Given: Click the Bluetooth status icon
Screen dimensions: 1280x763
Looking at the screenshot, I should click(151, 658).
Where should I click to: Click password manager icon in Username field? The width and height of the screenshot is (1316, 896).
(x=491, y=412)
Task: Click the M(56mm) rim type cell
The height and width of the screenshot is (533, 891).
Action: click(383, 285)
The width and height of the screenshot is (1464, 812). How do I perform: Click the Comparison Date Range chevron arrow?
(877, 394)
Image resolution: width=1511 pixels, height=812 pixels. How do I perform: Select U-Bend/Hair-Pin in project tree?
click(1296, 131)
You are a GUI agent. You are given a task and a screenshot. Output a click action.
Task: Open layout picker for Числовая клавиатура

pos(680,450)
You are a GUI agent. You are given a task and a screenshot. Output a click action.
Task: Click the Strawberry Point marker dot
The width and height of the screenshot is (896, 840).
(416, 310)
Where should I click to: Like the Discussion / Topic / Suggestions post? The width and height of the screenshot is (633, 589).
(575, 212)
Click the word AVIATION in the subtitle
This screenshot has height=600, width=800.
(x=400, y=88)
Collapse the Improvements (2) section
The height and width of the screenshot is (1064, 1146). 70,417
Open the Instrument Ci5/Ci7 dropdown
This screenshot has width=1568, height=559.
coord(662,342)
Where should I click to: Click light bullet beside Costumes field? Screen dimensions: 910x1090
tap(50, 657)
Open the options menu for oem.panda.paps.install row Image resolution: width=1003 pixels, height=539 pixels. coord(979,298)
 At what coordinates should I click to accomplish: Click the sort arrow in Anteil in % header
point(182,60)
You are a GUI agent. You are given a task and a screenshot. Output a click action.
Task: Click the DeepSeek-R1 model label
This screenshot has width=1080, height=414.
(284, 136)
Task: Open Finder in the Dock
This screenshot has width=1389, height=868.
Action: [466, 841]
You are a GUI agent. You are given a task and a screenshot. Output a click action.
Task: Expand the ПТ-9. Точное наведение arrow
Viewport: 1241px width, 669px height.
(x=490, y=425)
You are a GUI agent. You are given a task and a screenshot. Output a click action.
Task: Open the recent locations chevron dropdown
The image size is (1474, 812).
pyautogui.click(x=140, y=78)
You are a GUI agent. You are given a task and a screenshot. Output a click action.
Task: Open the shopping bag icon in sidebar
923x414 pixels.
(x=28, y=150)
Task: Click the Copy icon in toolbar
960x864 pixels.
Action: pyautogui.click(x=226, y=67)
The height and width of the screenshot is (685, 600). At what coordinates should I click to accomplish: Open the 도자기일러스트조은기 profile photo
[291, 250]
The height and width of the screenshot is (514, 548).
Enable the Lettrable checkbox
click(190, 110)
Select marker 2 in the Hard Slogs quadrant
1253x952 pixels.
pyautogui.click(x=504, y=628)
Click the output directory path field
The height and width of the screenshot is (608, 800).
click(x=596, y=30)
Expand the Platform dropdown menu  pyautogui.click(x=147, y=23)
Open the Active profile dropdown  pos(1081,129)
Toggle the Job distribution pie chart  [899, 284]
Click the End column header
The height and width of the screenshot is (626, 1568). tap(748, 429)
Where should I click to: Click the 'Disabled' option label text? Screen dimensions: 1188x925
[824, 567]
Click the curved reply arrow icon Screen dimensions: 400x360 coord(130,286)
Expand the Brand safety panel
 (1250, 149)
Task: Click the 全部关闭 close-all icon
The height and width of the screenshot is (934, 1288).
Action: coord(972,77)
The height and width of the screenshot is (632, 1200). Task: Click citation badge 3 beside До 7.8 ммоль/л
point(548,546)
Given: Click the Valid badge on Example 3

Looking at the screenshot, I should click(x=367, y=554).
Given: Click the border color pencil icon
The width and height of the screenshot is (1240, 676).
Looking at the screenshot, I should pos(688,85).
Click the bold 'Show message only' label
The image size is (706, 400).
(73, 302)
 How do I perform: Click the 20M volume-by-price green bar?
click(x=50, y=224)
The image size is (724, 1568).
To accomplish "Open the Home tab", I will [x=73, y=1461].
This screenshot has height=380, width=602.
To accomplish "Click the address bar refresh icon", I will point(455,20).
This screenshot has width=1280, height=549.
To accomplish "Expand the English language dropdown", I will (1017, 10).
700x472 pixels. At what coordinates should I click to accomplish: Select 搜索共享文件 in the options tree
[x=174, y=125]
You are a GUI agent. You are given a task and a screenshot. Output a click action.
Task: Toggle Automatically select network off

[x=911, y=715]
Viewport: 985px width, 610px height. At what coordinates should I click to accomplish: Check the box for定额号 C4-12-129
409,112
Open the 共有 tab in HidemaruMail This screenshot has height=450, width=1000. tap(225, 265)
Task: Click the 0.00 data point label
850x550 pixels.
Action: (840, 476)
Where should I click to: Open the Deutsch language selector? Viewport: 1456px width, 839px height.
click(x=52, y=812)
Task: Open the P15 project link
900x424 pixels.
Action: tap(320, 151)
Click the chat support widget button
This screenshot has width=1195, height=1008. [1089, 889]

※ ※ ※

# [Work instruction]
For every line of the entries above that holds "menu", add one to a tally, and report only the final count.

# [Exercise solution]
2